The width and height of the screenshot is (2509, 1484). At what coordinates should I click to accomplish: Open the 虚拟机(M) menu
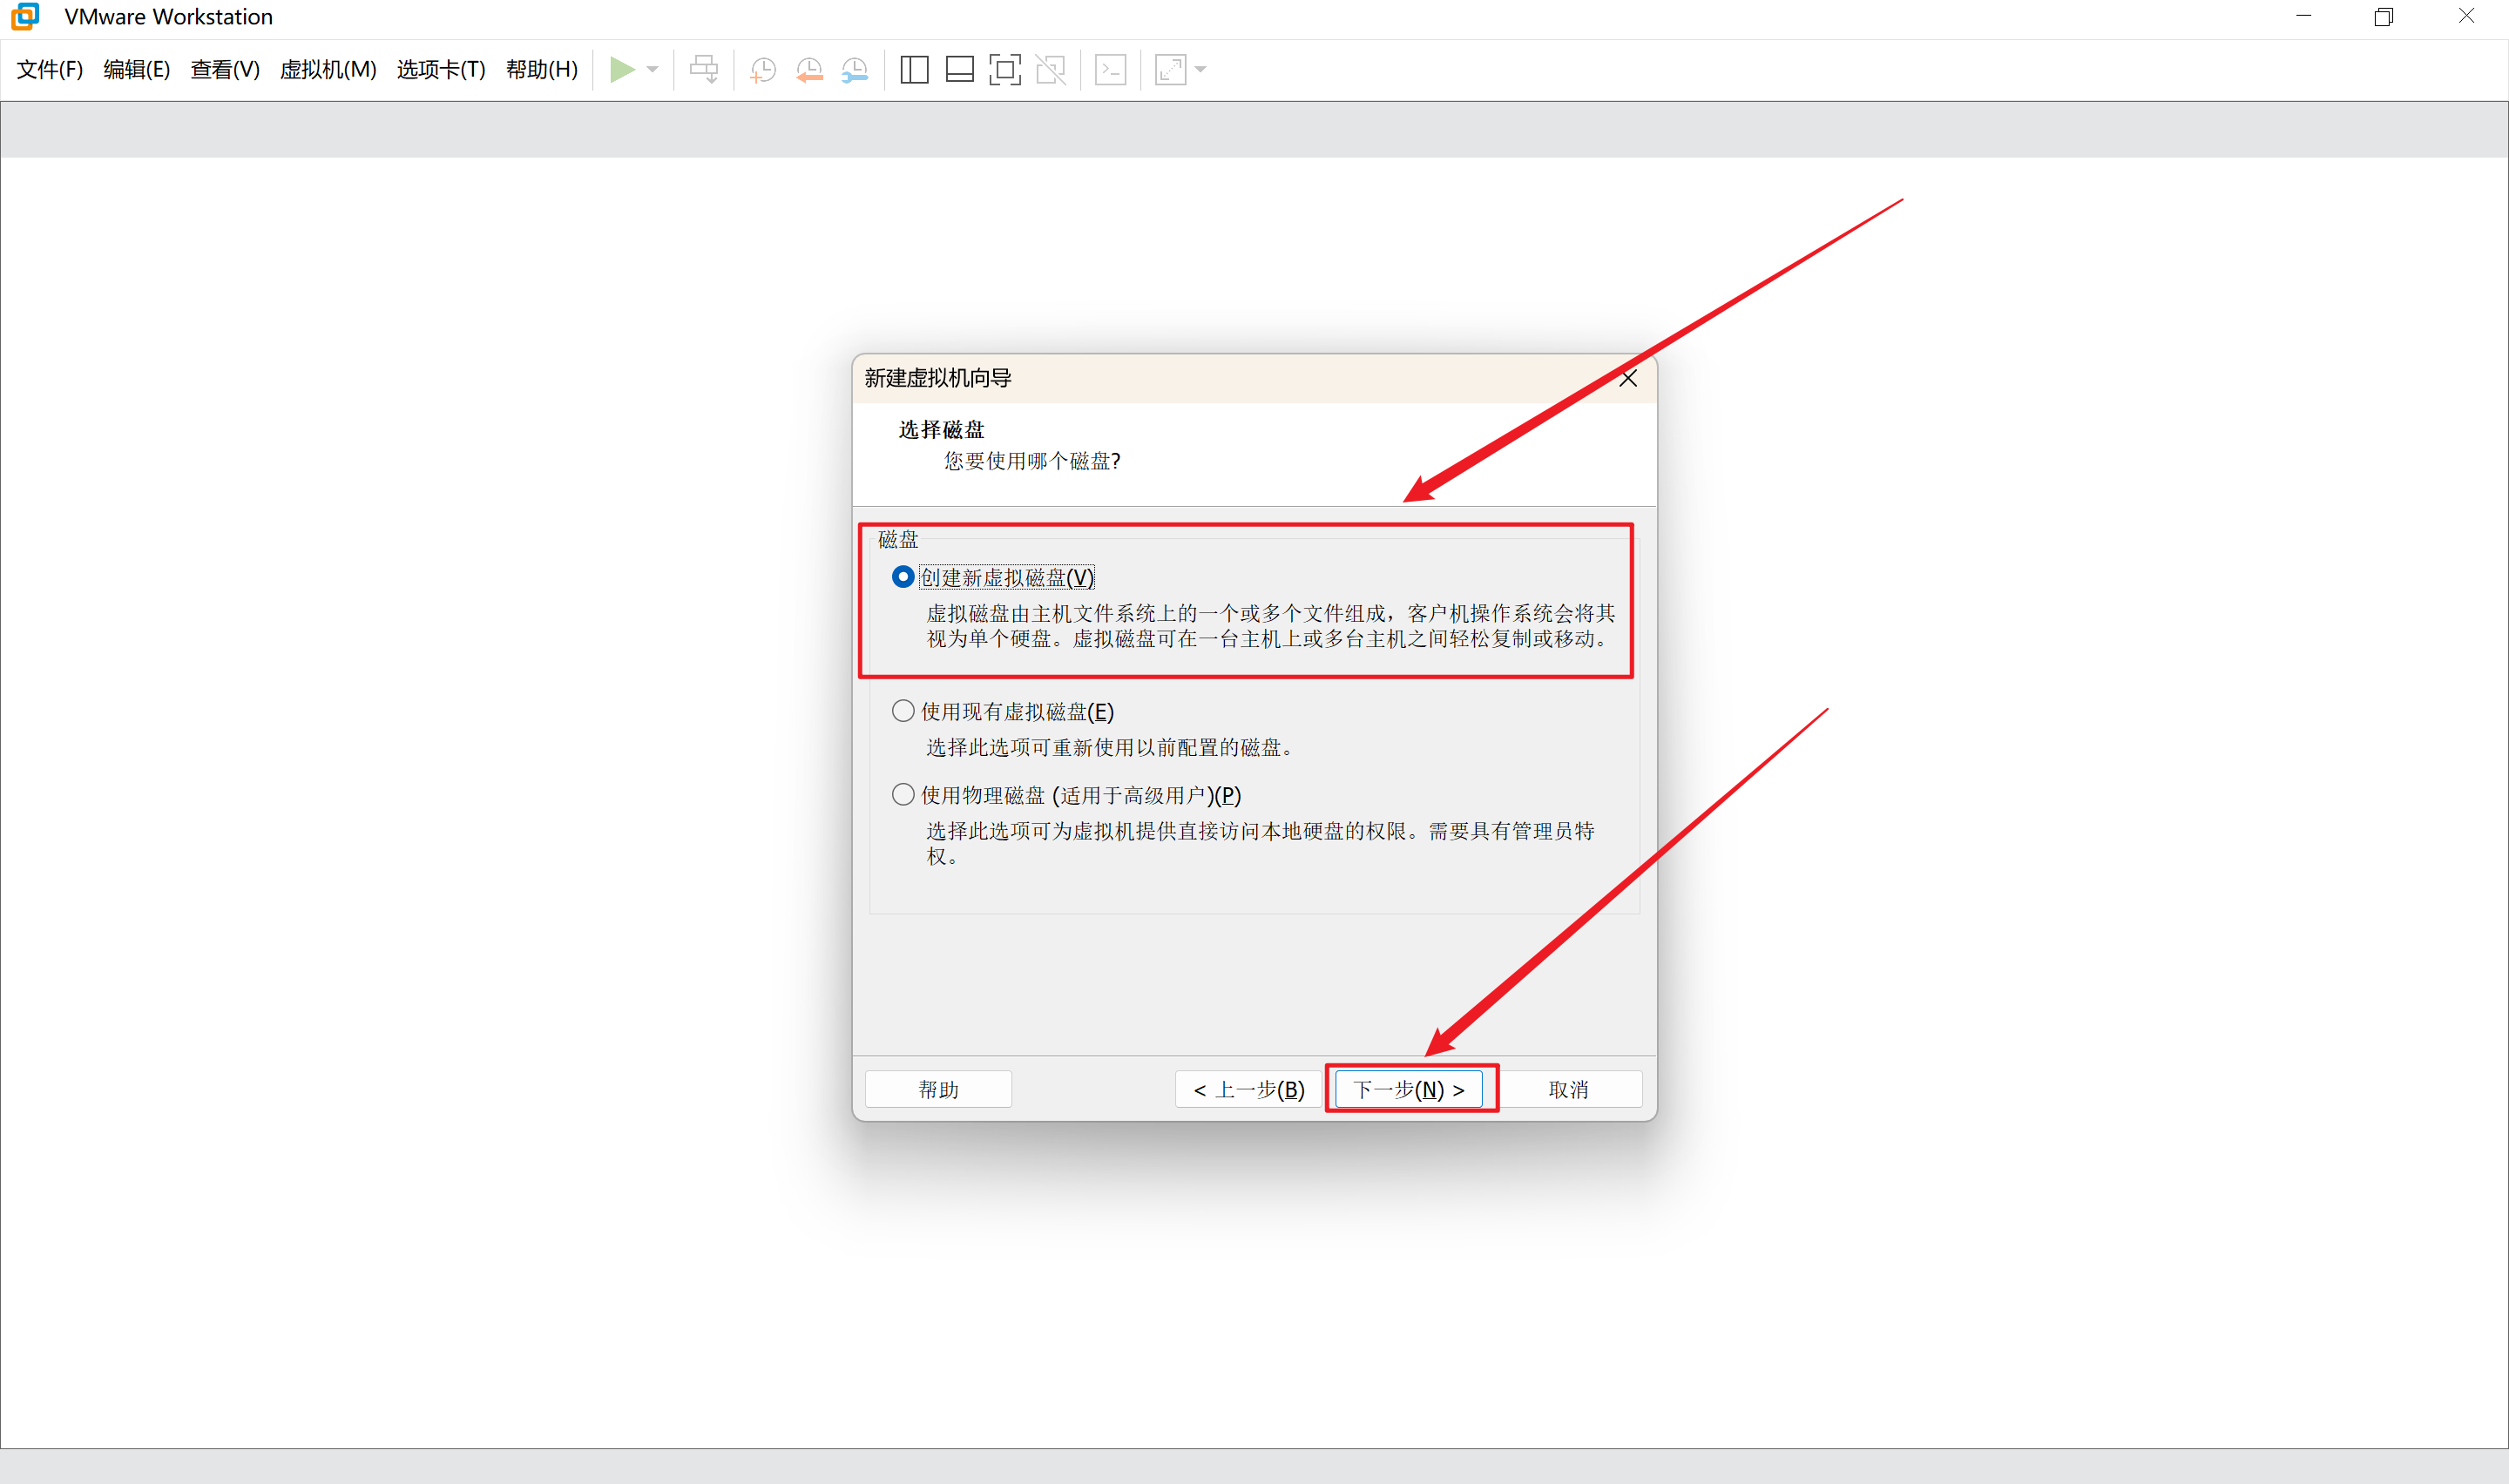pos(327,69)
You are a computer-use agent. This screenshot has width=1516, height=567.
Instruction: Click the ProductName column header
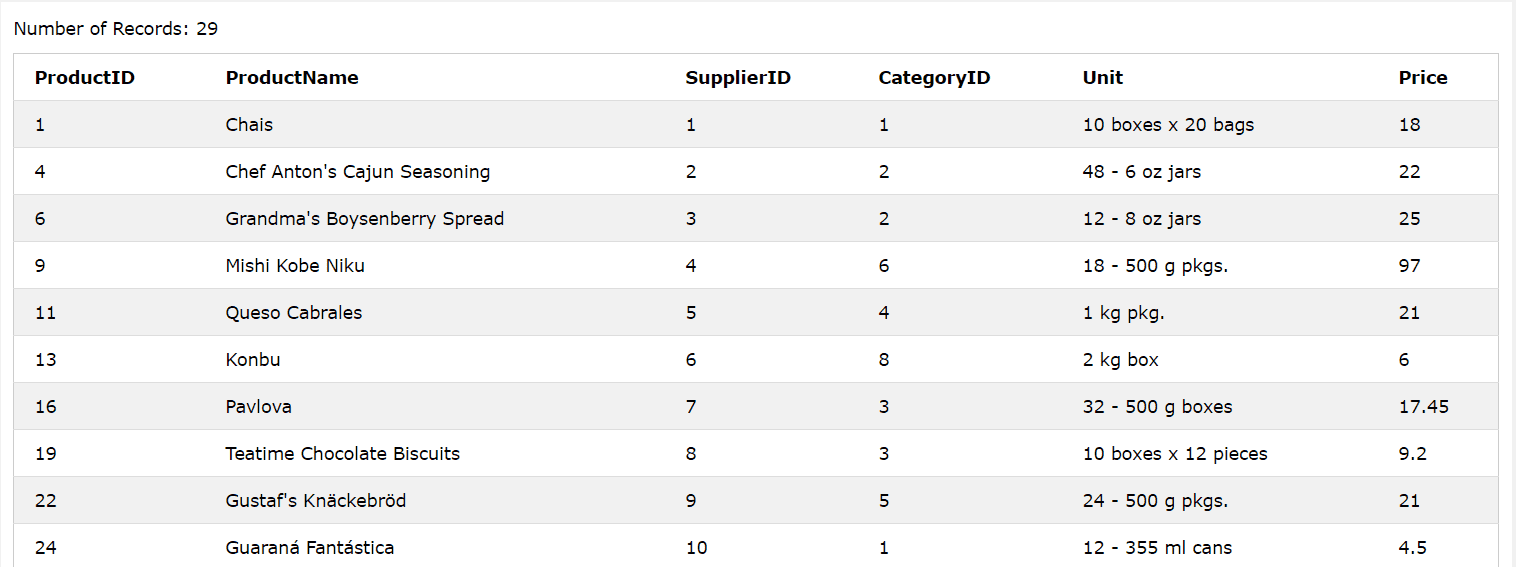tap(292, 78)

→ GIVEN PROBLEM:
Rewrite the lines above as a numbered list, skipping any blank lines and leaving the pictures out.

→ RESPONSE TO THE EXERCISE:
1. The width and height of the screenshot is (2509, 1484). At what coordinates should I click to accomplish: Open the 虚拟机(M) menu
2. pos(327,69)
3. You are a computer-use agent. This screenshot has width=1516, height=567.
4. Instruction: Click the ProductName column header
5. tap(292, 78)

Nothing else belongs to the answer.